- Tu… vous êtes une fille! s'exclama-t-il, abasourdi mais souriant.
- Ne dites rien à mon père.
- Mon Dieu, il ne le sait pas?
Deux semaines seulement s'étaient écoulées depuis la Saint-Michel mais, déjà, les nuits d'octobre étaient glaciales. Toutefois, les journées demeuraient anormalement chaudes pour la saison et les gelées matinales ne résistaient pas longtemps à l'ardeur du soleil.

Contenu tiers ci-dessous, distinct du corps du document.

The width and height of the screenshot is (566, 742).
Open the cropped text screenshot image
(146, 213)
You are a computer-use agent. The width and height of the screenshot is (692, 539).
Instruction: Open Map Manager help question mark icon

La sécheresse sévissait et la lande avait pris la couleur des fougères mortes, un gris brunâtre. Il avait à peine plu durant l'été et pas une goutte de pluie n'était tombée au cours de l'automne. La moisson en avait souffert, le gibier était rare et la famine menaçait de sévir cet hiver. De nombreux pillages étaient à redouter.
Ils étaient monnaie courante dans ces régions, et ce quelle que soit l'abondance des récoltes. Après trois siècles de guerres perpétuelles entre l'Angleterre et l'Ecosse, ces attaques de pillards faisaient maintenant partie intégrante de leur vie. Jadis question de survie, elles constituaient aujourd'hui une habitude. La nuit, des clans franchissaient les collines escarpées, et traversaient les plaines marécageuses pour piller puis brûler les maisons. Bien entendu, ils repartaient avec le bétail, principalement des moutons et des chevaux. Le jour, ils se rencontraient dans les tavernes de Carlisle pour se défier aux cartes, aux dés ou aux courses de Langholm où les paris allaient bon train. Ainsi l'histoire avait-elle lentement légalisé, banalisé la guerre, le vol et le meurtre entre les deux pays.